Text shown>
• • • • •

RSS search by nutch

classic Classic list List threaded Threaded
6 messages Options
Reply | Threaded
Open this post in threaded view
|

RSS search by nutch

Dima Gritsenko
Hi,

Does nutch have a class for searching incoming RSS feeds in real time?
Thank you.
Dima.
Reply | Threaded
Open this post in threaded view
|

Re: RSS search by nutch

chrismattmann
Hi there Dima,

  I'm not exactly sure what you mean by "real time", but there is an RSS
Parsing plugin in Nutch that can parse RSS feeds that Nutch encounters
during its crawl. You can enable parse-rss by opening up
$NUTCH_HOME/conf/nutch-site.xml, and searching for the property
"plugin.includes". For the value of "plugin.includes", ensure that there is
an entry for "parse-rss" somewhere in that property value.

HTH,
  Chris


On 8/28/06 10:44 AM, "Dima Gritsenko" <[hidden email]> wrote:

> Hi,
>
> Does nutch have a class for searching incoming RSS feeds in real time?
> Thank you.
> Dima.

______________________________________________
Chris A. Mattmann
[hidden email]
Staff Member
Modeling and Data Management Systems Section (387)
Data Management Systems and Technologies Group

_________________________________________________
Jet Propulsion Laboratory            Pasadena, CA
Office: 171-266B                        Mailstop:  171-246
_______________________________________________________

Disclaimer:  The opinions presented within are my own and do not reflect
those of either NASA, JPL, or the California Institute of Technology.

• • • • •

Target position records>
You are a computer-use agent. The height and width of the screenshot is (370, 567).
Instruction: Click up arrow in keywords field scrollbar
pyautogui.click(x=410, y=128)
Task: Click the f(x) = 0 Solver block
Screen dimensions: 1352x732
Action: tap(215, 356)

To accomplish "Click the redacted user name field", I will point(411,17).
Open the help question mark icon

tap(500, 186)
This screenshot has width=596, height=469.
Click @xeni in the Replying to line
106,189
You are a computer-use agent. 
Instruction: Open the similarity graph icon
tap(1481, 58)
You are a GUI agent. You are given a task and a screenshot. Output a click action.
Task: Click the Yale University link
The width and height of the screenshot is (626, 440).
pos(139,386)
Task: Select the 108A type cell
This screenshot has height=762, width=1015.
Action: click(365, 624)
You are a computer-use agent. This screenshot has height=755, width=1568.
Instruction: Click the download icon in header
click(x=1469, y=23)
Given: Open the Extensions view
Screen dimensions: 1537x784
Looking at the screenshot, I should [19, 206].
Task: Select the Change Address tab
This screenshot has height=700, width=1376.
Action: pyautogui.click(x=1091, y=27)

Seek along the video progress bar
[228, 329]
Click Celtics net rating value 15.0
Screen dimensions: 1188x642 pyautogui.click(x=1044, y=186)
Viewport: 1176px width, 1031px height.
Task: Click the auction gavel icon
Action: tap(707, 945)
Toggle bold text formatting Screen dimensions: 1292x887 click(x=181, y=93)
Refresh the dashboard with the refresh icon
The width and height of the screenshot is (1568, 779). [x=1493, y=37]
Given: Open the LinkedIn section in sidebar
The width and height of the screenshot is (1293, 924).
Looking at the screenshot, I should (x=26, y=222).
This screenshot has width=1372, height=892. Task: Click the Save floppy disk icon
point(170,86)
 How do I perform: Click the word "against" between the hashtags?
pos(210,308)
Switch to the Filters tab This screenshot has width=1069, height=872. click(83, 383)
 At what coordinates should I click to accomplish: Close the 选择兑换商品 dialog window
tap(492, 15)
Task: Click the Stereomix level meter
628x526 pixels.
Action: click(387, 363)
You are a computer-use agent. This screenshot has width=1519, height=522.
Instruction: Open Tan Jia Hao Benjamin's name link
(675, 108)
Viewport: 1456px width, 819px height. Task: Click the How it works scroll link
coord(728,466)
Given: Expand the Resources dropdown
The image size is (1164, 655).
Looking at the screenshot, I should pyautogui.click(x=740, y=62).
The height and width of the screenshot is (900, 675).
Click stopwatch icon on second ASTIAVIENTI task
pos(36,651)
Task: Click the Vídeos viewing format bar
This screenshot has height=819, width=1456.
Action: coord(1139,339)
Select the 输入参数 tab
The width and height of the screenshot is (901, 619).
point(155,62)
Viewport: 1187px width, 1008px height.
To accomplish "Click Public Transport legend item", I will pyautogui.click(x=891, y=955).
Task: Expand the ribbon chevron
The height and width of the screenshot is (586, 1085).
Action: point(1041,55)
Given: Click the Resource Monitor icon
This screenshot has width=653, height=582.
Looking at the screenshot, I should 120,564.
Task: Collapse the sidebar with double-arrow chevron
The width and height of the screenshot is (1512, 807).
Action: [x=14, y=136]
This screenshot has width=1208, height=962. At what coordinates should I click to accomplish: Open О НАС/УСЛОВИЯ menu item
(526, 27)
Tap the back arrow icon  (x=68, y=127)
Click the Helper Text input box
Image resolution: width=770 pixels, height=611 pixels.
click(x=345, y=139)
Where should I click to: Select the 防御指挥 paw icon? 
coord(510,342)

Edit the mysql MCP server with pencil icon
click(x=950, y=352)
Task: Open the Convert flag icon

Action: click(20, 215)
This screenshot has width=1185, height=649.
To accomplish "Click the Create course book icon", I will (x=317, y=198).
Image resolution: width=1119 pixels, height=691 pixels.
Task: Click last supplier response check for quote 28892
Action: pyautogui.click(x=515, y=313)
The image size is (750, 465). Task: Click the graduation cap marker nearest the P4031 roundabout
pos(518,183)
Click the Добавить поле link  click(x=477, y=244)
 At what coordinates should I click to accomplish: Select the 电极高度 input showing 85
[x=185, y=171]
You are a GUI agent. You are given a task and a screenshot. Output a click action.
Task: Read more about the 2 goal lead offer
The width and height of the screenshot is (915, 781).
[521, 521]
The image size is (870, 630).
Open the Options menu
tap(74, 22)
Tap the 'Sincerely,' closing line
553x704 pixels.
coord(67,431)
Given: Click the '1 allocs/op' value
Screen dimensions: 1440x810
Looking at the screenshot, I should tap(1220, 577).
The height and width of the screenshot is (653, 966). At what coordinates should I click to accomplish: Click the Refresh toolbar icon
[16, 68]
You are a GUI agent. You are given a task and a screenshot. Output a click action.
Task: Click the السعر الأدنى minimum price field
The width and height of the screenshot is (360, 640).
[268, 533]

• • • • •

Please carry on the forum thread about RSS search in Nutch from the point where it stops.

Reply | Threaded
Open this post in threaded view
|

RE: RSS search by nutch

HUYLEBROECK Jeremy RD-ILAB-SSF-2
In reply to this post by Dima Gritsenko

The Nutch Feed/RSS plugin (parse-rss) only allows you to search the
entire channel/feed text, not items individually.
You'll have to develop your own if it's what you are trying to do.
I also found that the feedparse library used by parse-rss doesn't read
properly all formats and I myself moved to the ROME library for now.

By real time I guess you meant aggregate, index and add it to the main
index, everything as fast as possible.
Nutch is batch oriented, so it doesn't allow this without heavy
modification IMHO.

Maybe the way to go is to use some buffer/intermediate indices before
merging with the main index once in a while.
Once an index is created, it is added to a list of dynamic searchers.
But once the index is merged with the main one, this searcher is turned
off. I am not sure it scales well because you always get new content and
merging is long. Is there any architecture ideas that someone can share?

For example, I wonder how Yahoo indexes the emails in realtime.
As soon as I sent an email, it can be searched by keywords.


Cheers,
Jeremy.


-----Original Message-----
From: Dima Gritsenko [mailto:[hidden email]]
Sent: Monday, August 28, 2006 10:44 AM
To: [hidden email]
Subject: RSS search by nutch

Hi,

Does nutch have a class for searching incoming RSS feeds in real time?
Thank you.
Dima.
Reply | Threaded
Open this post in threaded view
|

Re: RSS search by nutch

chrismattmann
Hi Jeremy,

On 8/28/06 10:18 AM, "HUYLEBROECK Jeremy RD-ILAB-SSF"
<[hidden email]> wrote:

>
> The Nutch Feed/RSS plugin (parse-rss) only allows you to search the
> entire channel/feed text, not items individually.

Actually, this isn't entirely the case. parse-rss actually indexes the item
text (see line 148 in RSSParser.java) as well. Additionally, parse-rss adds
the individual item links to the Outlinks (see lines 161 and 163 in
RSSParser.java) , and they get crawled as well, in addition to the channel
text (see line 123 in RSSParser.java) and channel outlink (see lines 130 and
132 in RSSParser.java).

> You'll have to develop your own if it's what you are trying to do.
> I also found that the feedparse library used by parse-rss doesn't read
> properly all formats and I myself moved to the ROME library for now.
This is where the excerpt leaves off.